Untuk menciptakan lingkungan kerja yang lebih sehat secara mental, ada beberapa langkah konkret yang bisa diambil oleh perusahaan startup. Pertama, penting untuk membangun budaya kerja yang seimbang antara profesionalisme dan kehidupan pribadi. Pemimpin perusahaan harus menjadi contoh dalam hal ini dengan tidak mengirimkan pesan kerja di luar jam operasional dan memberi ruang bagi karyawan untuk benar-benar beristirahat.

Kedua, perusahaan perlu menyediakan fasilitas pendukung seperti akses ke konselor atau layanan psikologi daring. Kolaborasi dengan platform seperti Riliv atau Mindtera bisa menjadi solusi yang terjangkau dan efektif. Selain itu, mengadakan pelatihan rutin tentang manajemen stres, pengelolaan emosi, dan keterampilan hidup lainnya juga bisa membantu meningkatkan daya tahan mental karyawan.

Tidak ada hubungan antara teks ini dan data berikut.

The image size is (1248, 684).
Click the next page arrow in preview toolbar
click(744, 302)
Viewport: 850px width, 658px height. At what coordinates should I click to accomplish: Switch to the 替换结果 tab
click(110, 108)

Terakhir, peran tim HR perlu diperkuat bukan hanya sebagai pengelola administrasi, tetapi sebagai mitra strategis dalam menjaga kesejahteraan psikologis seluruh tim. Survei rutin, forum diskusi, dan pendekatan berbasis empati adalah langkah awal yang sangat berarti.

Saatnya Bertindak

Kini saat yang tepat bagi para pendiri, manajer, dan tim HR di perusahaan rintisan untuk mengambil langkah nyata. Mulailah dengan mendengarkan suara tim, memahami tantangan mereka, dan menciptakan ruang kerja yang aman secara emosional. Tidak perlu menunggu menjadi perusahaan besar untuk peduli pada kesehatan mental. Justru dengan langkah-langkah kecil dan konsisten, perusahaan bisa tumbuh bersama dengan tim yang sehat secara mental dan emosional. Karena pada akhirnya, bisnis yang hebat dibangun oleh orang-orang yang merasa dihargai, didukung, dan diperhatikan bukan hanya sebagai pekerja, tapi sebagai manusia seutuhnya.